This tendency toward expansiveness has been present in Hamby's work since her fine first book, Delirium, which won both the Norman Farber's First Book Award and the Kate Tufts Award. But in Babel, Hamby seems to have broken into a more refined voice, one that is able to mock and praise simultaneously, as when the speaker misses America for its "pill-popping Hungarian goulash of everything." There's no question that these are witty poems, often reminiscent of the electric, frenzied hilarity of Robin Williams at his coked-out best, moving easily between reference points, challenging you to keep up. What keeps the long, clause-riddled sentences from slipping off track is the sense that the poet is not simply being encyclopedic but is searching for the authentic among this crush of images, shopping for the sublime in the superstore of an overstimulating world. This search frequently takes the form of a love-seeking, which is simultaneously a search for muse. The poems also search inwardly, as at the end of "The Mockingbird on the Buddha," when the speaker feels her body break open "like a Spanish galleon raining gold on the ocean floor," or in these lines from "The Tawdry Masks of Women": "when I see myself/in bus windows or store glass, the shock never wears off,/for I recognize myself and see a stranger at the same time." There's a surprisingly mournful quality to the poems as well, especially in "13th Arrondissement Blues," when the speaker's own moroseness is extended to a collective sense of feeling "naked,/chained by impulses we can hardly control, trying to understand why our hearts are breaking like a ship/off the stony coast of some unknown new world."
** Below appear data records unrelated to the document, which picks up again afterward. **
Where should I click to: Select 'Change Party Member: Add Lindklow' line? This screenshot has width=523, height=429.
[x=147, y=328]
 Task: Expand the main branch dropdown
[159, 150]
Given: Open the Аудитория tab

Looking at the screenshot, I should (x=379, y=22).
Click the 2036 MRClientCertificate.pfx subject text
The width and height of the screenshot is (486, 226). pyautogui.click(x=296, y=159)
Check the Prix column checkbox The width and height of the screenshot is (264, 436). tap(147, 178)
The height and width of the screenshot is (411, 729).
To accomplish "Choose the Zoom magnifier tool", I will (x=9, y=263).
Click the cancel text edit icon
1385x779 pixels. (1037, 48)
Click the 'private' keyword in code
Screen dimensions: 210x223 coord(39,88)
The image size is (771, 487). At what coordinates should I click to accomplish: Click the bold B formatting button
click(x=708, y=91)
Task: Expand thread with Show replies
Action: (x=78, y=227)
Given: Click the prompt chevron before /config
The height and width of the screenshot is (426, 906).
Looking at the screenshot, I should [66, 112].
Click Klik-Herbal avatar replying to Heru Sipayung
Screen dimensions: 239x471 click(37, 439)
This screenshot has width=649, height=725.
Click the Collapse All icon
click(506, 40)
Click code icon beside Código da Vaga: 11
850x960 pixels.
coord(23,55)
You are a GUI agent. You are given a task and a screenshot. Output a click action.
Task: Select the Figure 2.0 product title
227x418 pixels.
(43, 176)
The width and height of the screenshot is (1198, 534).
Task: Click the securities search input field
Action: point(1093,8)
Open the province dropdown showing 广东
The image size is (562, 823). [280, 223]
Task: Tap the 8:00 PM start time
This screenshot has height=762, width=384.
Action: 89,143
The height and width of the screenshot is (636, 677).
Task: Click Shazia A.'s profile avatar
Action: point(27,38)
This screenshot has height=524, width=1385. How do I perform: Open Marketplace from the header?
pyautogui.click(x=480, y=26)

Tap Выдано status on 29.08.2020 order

Babel is a challenging book, one that thrusts us into the superconductor of a postmodern mind, that threatens at times to overwhelm us with its abundance of reference points, but that never becomes unclear, never forsakes meaning for the sake of verbal inventiveness. This is not only Hamby's best [End Page 224] book but one that marks, I believe, a major poetic achievement. It's a book that dazzles and energizes, that challenges and comforts as it celebrates and mourns "our cries of bigger, faster, more, more, more."